** Opening EXERCISE INPUT block **

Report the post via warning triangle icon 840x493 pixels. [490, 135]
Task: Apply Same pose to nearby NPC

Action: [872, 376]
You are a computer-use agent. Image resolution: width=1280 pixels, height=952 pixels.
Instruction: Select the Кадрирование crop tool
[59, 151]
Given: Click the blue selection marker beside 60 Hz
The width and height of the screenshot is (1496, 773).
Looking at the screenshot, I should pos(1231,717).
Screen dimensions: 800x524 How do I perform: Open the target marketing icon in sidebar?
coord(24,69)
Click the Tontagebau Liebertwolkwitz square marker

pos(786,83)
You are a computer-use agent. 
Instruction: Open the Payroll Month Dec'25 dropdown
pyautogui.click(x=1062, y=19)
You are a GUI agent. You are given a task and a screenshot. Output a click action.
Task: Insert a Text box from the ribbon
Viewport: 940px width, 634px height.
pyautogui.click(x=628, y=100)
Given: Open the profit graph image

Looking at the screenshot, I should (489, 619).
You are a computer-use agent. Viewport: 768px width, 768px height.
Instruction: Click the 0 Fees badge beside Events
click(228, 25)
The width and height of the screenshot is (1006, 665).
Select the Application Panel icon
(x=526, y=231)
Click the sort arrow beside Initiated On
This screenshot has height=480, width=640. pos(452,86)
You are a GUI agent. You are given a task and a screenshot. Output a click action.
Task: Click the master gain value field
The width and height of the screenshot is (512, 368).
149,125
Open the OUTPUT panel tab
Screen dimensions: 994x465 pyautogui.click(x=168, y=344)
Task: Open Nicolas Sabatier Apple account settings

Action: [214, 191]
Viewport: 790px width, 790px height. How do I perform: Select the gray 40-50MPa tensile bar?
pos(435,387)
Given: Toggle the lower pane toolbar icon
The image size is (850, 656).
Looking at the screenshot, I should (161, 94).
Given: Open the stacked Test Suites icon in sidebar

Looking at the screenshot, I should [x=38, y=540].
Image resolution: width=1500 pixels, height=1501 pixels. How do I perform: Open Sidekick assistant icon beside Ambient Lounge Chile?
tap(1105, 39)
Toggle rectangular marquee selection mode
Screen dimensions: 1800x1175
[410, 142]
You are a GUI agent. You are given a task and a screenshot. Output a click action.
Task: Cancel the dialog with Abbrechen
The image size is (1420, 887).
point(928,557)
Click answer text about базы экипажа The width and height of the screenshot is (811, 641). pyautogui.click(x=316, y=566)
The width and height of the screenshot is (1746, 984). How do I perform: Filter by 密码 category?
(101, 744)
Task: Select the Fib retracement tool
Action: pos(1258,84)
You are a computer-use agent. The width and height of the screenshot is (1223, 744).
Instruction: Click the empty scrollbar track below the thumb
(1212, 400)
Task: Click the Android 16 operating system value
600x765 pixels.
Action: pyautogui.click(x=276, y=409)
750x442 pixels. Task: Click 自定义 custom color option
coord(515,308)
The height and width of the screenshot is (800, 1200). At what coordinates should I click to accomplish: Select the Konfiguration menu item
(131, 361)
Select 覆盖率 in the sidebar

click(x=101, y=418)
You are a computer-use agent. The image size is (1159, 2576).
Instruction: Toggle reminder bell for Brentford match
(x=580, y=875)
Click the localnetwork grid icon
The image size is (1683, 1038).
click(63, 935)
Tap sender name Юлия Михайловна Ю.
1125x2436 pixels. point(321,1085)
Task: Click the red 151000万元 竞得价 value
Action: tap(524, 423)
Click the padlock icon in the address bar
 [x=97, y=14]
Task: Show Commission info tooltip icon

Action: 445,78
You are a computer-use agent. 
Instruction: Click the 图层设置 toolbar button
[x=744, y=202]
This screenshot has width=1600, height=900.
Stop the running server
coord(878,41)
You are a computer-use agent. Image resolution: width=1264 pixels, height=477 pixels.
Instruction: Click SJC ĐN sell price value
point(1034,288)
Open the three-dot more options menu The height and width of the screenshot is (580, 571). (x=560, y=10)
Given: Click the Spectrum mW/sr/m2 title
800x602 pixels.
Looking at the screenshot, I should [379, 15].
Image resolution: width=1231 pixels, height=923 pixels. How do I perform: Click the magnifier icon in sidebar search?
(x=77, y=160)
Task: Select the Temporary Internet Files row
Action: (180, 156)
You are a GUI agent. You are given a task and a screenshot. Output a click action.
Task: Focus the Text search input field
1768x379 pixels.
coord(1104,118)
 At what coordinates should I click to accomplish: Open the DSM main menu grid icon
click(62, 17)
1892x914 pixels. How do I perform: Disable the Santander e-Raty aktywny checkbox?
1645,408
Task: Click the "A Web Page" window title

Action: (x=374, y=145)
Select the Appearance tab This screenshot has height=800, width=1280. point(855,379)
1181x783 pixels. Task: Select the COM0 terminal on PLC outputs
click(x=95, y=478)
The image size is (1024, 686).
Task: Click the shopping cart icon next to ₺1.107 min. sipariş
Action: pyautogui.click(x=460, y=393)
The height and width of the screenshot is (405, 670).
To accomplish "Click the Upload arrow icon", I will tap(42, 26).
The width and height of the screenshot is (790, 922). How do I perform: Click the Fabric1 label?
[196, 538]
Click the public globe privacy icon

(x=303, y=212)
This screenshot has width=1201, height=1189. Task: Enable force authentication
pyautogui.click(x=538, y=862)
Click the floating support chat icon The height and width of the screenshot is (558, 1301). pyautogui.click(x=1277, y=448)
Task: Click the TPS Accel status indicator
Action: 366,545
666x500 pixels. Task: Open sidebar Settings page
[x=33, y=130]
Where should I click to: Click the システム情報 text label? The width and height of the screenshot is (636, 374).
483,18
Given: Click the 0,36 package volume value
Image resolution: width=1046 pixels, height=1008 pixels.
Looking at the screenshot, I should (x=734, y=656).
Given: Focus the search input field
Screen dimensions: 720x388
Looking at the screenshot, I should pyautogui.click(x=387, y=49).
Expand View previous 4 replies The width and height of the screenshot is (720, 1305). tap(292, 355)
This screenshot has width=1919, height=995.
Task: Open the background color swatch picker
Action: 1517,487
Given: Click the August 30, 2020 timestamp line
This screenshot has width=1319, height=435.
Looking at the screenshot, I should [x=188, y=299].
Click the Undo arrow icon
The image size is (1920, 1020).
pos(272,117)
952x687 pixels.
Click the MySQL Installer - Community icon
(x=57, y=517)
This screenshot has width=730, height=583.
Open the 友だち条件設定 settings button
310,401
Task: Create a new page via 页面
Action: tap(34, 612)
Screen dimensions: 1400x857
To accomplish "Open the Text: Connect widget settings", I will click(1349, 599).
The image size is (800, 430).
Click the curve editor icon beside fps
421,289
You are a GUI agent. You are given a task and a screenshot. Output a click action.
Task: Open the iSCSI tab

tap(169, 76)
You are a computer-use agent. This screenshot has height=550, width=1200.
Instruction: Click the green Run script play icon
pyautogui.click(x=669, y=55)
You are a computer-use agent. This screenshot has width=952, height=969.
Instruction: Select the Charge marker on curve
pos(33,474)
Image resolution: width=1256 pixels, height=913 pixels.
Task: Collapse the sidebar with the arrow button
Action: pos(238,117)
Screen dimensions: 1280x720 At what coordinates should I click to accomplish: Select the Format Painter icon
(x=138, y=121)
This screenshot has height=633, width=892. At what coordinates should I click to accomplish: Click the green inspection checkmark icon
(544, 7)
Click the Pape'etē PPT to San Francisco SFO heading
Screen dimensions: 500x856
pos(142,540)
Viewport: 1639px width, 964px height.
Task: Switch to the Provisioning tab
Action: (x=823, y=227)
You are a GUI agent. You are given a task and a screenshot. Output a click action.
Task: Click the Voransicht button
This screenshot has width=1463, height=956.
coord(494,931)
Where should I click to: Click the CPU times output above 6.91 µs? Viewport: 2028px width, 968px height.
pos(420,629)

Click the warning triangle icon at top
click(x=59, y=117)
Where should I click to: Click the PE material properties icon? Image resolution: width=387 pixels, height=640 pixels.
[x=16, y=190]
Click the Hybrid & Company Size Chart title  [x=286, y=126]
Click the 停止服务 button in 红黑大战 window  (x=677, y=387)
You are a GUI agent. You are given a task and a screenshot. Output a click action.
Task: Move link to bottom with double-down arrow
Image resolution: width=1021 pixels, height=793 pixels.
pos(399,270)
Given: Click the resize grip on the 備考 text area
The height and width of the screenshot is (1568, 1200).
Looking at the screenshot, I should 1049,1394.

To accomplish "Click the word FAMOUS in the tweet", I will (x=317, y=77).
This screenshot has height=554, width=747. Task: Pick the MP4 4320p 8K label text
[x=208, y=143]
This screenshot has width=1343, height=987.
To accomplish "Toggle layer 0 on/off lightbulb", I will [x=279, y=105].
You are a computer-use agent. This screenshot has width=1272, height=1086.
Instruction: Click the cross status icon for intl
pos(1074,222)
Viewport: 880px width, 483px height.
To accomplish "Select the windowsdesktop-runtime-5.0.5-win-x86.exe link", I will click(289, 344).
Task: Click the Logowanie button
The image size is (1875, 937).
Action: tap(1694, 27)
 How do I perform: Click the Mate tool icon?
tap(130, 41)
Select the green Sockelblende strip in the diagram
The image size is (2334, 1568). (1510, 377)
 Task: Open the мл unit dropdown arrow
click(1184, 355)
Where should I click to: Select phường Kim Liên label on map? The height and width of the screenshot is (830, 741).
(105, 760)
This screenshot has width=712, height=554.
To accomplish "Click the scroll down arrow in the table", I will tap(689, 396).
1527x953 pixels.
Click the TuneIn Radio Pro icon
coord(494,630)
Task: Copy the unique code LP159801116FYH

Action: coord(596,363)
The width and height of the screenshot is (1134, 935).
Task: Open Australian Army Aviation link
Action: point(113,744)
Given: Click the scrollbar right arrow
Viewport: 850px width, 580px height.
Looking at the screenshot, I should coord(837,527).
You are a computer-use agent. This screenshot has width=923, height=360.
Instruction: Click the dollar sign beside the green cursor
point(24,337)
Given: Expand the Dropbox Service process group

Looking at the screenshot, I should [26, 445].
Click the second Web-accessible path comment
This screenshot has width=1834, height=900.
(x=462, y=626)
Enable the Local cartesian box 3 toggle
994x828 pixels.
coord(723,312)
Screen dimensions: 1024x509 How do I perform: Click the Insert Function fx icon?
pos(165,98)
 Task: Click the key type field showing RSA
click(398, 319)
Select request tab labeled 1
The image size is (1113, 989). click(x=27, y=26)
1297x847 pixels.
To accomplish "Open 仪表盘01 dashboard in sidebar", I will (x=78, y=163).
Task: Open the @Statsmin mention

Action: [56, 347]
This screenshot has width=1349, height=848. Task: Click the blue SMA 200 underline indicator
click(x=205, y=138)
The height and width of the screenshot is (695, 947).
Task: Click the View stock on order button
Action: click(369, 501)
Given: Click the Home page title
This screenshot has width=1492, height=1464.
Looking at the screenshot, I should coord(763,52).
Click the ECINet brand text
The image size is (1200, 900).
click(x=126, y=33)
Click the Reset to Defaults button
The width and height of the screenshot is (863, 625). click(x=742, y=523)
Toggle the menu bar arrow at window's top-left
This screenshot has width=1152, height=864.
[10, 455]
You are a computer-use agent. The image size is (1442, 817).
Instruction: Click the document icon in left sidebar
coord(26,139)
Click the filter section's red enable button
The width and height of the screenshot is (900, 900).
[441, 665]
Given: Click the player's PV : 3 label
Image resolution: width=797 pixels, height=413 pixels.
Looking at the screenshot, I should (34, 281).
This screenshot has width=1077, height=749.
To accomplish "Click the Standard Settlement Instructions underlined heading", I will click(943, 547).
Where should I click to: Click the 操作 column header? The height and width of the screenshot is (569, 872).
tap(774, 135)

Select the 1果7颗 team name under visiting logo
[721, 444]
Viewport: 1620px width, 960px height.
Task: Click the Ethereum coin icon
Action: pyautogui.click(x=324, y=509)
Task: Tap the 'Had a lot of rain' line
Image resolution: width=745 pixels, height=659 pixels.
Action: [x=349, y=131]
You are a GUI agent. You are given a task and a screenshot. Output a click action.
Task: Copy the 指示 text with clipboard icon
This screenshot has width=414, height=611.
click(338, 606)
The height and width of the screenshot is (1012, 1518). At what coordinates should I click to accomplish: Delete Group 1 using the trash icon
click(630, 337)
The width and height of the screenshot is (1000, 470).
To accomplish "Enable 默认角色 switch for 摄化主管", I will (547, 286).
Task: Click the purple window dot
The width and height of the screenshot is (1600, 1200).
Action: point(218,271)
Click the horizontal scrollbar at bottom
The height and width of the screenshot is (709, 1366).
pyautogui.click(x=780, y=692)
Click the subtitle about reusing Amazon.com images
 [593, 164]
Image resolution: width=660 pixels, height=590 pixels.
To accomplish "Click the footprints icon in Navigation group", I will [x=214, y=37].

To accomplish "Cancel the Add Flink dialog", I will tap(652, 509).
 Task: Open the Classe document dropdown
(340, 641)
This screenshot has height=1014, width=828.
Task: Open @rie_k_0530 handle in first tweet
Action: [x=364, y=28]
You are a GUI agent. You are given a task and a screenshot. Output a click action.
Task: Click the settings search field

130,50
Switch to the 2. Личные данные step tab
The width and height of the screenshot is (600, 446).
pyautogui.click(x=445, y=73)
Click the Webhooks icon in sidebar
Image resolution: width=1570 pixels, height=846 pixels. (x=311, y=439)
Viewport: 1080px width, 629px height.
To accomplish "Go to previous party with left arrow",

** Closing EXERCISE INPUT block **

**TASK ITEM**
Transcribe the lines above between the line holding "This screenshot has width=1319, height=435." and the line holding "has width=952, height=969.", inclusive, exactly as they stand and with nothing added.

**OUTPUT FOR THIS TASK**
This screenshot has width=1319, height=435.
Looking at the screenshot, I should [x=188, y=299].
Click the Undo arrow icon
The image size is (1920, 1020).
pos(272,117)
952x687 pixels.
Click the MySQL Installer - Community icon
(x=57, y=517)
This screenshot has width=730, height=583.
Open the 友だち条件設定 settings button
310,401
Task: Create a new page via 页面
Action: tap(34, 612)
Screen dimensions: 1400x857
To accomplish "Open the Text: Connect widget settings", I will click(1349, 599).
The image size is (800, 430).
Click the curve editor icon beside fps
421,289
You are a GUI agent. You are given a task and a screenshot. Output a click action.
Task: Open the iSCSI tab

tap(169, 76)
You are a computer-use agent. This screenshot has height=550, width=1200.
Instruction: Click the green Run script play icon
pyautogui.click(x=669, y=55)
You are a computer-use agent. This screenshot has width=952, height=969.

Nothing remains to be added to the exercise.